## WHAT YOU NEED TO DO
1. In the text on imaging for hydrocephalus, what does periventricular hypodensity on CT suggest?
2. Extend the text on imaging for hydrocephalus, beginning right after its final sentence.

## TEXT BLOCK
++++++++++++++++++++
1. Computed Tomography

Computed tomography (CT) scanning will show ventricular enlargement and may also help determine the cause of hydrocephalus (e.g., tumors/cysts, congenital anomalies, or the presence of blood). Asymmetry of the ventricular system or the pattern of ventricular enlargement may also suggest the cause, as in aqueductal stenosis. Periventricular hypodensity may be present in some cases, suggesting extravasation of fluid into the periventricular space. Besides their role in diagnosis, CT scans are also essential for assessing response to treatment as well as follow-up.

2. Magnetic Resonance Imaging

Conventional magnetic resonance imaging (MRI) provides similar information as that of CT scanning about ventricular size, but MRI has a higher yield in identifying or characterizing associated or causative abnormalities. Special sequences are useful for identifying or quantifying flow through the aqueduct, for example, and making the diagnosis of aque-ductal stenosis as well as determining the efficacy of certain forms of treatment, such as endoscopic ventriculostomy.
++++++++++++++++++++
## DATA LISTING
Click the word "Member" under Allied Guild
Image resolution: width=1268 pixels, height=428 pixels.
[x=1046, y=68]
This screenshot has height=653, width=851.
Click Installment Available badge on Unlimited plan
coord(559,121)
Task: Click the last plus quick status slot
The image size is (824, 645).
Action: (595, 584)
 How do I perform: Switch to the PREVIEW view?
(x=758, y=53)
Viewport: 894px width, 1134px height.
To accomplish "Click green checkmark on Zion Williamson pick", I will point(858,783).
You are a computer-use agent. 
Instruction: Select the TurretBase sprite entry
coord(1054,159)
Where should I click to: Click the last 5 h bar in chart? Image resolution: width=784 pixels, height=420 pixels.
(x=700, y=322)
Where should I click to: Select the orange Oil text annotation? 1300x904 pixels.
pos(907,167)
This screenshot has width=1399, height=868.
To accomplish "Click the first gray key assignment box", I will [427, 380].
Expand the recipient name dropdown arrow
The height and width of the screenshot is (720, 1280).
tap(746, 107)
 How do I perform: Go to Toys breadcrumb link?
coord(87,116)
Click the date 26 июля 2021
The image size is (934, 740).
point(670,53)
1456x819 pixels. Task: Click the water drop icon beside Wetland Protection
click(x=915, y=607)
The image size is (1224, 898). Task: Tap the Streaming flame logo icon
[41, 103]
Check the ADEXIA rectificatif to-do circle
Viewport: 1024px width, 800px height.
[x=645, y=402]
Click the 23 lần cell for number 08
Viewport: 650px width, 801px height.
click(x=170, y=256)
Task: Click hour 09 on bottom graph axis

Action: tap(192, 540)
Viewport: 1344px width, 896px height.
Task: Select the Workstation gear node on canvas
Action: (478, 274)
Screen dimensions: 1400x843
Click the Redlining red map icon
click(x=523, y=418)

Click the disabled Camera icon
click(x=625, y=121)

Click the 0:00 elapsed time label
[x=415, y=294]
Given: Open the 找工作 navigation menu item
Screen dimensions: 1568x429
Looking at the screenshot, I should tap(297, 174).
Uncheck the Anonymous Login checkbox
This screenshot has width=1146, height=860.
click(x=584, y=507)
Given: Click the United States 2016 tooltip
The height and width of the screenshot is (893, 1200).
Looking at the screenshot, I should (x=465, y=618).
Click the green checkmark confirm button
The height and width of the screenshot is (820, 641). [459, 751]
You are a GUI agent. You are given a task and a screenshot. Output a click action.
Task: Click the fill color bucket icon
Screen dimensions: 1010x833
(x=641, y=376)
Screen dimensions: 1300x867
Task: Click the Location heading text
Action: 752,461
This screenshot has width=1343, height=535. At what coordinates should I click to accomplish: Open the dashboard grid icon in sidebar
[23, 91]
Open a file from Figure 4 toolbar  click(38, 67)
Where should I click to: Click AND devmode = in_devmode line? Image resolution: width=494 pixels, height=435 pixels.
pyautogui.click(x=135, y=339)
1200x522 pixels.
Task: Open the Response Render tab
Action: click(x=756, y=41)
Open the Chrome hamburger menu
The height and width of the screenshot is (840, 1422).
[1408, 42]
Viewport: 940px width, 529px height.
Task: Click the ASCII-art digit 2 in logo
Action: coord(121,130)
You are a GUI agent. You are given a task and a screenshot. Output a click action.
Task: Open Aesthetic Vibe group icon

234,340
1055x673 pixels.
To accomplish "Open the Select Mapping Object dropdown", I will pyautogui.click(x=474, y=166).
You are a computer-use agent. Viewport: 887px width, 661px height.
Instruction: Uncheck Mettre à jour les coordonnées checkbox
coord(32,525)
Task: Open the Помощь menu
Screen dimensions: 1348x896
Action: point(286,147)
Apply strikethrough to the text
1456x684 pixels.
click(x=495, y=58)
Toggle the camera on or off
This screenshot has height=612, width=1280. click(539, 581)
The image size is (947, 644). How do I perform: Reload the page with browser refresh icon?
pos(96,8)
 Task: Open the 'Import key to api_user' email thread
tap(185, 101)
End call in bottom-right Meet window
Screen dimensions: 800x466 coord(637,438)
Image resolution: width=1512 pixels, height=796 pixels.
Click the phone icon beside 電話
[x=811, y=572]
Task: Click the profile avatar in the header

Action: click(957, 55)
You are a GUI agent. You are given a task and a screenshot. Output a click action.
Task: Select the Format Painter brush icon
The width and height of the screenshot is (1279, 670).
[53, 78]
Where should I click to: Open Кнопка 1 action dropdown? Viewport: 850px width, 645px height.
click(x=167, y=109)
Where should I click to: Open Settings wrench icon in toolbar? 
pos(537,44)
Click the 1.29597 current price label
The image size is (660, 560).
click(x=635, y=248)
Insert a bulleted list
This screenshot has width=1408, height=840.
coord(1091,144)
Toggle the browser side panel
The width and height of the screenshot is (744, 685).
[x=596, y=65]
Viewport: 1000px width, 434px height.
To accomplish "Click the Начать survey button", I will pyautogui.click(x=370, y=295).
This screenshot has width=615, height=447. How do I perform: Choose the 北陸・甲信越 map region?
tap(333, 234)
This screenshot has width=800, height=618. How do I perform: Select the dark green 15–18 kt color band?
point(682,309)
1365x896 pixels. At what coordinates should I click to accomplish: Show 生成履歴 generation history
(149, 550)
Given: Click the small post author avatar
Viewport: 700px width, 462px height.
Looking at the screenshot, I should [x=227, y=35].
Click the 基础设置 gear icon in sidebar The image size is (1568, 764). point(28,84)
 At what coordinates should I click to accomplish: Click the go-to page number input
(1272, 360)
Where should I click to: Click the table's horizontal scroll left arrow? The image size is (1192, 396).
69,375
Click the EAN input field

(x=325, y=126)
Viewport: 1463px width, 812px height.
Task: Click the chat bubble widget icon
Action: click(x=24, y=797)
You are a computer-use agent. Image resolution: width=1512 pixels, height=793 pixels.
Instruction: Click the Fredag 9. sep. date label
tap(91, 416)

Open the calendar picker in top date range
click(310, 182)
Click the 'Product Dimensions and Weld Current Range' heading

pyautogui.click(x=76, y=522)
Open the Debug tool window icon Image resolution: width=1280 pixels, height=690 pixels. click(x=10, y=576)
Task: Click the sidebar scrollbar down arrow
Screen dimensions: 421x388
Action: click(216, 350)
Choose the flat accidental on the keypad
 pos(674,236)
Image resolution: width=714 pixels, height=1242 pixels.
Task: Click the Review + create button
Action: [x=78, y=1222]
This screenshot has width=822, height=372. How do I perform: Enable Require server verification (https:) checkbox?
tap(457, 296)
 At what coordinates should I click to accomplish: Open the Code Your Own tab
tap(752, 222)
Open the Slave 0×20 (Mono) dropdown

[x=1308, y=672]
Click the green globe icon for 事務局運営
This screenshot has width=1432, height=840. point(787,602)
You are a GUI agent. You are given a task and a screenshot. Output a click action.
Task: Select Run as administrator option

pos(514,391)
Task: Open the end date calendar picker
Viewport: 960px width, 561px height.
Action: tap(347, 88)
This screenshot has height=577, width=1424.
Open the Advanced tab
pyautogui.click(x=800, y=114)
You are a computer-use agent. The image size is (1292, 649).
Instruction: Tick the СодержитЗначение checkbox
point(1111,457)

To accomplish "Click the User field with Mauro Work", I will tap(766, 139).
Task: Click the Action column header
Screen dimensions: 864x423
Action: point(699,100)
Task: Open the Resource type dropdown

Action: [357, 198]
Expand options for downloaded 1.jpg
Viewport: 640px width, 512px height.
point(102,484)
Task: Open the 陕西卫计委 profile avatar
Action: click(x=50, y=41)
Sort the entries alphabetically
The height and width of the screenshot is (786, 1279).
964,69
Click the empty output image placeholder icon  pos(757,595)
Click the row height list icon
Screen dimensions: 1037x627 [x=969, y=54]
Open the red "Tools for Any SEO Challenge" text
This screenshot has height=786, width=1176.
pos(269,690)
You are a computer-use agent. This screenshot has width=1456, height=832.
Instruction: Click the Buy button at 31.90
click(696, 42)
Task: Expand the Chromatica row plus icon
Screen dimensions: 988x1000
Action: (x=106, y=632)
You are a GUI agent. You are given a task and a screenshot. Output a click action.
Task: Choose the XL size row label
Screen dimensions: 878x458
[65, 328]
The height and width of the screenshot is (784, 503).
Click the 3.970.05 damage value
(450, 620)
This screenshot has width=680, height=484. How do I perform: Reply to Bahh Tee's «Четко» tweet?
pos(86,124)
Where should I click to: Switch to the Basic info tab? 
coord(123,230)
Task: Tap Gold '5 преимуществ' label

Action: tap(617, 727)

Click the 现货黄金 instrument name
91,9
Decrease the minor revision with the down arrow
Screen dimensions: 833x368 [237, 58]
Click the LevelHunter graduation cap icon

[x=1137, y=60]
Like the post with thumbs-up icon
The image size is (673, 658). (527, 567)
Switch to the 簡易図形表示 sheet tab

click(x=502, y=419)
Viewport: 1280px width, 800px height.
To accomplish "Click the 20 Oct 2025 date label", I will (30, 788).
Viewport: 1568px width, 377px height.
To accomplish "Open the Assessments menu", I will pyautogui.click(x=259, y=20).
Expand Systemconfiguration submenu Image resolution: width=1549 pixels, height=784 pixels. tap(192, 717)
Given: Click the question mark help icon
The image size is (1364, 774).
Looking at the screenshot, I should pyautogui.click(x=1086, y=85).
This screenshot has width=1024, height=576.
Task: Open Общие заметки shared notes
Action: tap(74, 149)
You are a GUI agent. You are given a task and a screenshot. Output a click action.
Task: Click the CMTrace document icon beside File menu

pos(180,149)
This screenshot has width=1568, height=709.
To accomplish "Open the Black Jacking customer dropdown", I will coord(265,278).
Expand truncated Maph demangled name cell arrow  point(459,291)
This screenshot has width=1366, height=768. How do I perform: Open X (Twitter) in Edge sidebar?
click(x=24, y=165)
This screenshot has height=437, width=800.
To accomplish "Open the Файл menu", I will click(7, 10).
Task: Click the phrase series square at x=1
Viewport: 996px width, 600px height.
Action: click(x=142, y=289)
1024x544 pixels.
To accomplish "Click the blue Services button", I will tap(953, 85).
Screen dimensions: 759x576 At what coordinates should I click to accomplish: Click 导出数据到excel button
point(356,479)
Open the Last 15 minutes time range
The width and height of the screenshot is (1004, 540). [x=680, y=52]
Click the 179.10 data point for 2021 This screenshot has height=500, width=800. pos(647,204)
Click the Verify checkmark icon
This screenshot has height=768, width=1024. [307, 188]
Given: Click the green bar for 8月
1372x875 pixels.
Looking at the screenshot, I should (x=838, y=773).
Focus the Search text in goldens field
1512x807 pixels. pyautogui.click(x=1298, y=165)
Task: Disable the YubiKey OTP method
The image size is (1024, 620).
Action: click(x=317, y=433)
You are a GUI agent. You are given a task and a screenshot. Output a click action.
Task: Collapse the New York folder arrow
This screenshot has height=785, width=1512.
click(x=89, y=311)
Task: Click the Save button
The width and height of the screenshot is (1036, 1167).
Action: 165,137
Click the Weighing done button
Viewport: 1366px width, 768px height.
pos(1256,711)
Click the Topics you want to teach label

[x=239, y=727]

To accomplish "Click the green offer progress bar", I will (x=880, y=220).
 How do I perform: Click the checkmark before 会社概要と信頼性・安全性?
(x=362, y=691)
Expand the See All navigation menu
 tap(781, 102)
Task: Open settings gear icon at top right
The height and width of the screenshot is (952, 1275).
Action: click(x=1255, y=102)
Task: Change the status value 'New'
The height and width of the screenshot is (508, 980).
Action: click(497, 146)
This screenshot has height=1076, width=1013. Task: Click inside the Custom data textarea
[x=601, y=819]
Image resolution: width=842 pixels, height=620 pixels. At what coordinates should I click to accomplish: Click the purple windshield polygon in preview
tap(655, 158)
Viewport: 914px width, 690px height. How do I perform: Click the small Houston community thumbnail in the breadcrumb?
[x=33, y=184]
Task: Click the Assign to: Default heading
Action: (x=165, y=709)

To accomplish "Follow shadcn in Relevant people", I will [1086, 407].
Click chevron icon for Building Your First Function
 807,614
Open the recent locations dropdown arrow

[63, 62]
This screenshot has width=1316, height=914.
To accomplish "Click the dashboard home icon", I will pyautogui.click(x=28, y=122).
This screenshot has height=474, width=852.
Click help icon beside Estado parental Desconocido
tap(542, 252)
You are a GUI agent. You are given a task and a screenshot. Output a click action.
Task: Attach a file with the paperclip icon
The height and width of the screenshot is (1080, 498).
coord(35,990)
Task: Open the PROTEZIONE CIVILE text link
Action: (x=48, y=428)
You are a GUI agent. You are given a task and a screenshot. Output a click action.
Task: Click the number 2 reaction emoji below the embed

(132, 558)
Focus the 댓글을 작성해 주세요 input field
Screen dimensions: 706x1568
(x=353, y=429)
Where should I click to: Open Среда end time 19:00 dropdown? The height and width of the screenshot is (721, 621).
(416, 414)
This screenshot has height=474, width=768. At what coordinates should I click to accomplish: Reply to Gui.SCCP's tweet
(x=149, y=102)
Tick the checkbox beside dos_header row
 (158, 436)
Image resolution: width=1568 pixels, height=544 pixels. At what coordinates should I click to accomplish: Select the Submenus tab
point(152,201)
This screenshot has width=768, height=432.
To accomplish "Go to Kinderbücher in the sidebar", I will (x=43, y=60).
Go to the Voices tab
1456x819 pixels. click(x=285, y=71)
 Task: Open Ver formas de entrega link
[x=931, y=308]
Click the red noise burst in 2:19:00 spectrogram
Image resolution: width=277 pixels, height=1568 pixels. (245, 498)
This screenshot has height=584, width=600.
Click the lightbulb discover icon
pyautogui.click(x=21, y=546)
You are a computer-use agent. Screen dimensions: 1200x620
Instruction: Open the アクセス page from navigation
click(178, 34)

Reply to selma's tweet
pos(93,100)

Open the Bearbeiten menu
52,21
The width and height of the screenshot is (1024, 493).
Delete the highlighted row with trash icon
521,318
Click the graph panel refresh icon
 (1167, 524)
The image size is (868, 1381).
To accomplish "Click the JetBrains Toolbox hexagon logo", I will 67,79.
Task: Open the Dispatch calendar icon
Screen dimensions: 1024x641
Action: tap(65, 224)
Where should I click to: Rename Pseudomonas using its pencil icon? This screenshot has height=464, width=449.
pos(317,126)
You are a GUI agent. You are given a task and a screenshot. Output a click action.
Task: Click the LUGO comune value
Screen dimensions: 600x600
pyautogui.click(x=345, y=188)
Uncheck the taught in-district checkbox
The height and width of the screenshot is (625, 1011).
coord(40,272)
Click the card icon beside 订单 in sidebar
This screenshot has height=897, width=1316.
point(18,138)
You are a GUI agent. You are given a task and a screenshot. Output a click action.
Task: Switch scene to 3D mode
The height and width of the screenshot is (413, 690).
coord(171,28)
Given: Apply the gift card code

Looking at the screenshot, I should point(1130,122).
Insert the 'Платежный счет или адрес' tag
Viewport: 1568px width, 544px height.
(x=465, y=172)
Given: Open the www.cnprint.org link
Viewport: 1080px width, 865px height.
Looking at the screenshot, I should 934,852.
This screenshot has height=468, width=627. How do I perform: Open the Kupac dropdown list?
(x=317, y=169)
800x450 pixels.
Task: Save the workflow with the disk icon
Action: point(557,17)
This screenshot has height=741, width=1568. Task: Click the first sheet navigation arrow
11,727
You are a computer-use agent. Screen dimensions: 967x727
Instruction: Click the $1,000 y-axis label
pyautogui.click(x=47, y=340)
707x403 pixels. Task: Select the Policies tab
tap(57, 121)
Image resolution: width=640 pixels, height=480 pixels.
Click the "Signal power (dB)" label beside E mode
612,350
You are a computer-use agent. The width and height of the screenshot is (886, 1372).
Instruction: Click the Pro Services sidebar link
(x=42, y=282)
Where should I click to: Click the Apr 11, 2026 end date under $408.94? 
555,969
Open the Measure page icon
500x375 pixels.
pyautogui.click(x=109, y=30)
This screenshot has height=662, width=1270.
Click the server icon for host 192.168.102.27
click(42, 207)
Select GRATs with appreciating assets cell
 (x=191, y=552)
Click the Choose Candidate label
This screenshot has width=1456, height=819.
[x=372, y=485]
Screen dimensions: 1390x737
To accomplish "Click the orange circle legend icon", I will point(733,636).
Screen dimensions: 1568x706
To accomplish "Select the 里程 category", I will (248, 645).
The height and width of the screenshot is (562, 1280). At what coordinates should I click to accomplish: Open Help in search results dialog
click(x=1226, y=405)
++++++++++++++++++++
## WRITTEN ANSWERS
1. It suggests extravasation of fluid into the periventricular space.

2.
3. Ultrasound

This imaging modality is practical only in infants who have a patent fontanelle. Its usefulness lies in its relative low cost (compared to CT and MRI) as well as its ease of application at the bedside or in restless infants. It is excellent at establishing ventricular size, symmetry, and even the cause of hydrocephalus (most commonly, intraventricular blood in this age group). It is also extremely useful for follow-up after treatment until the age of approximately 6 months, when the anterior fontanelle becomes too small.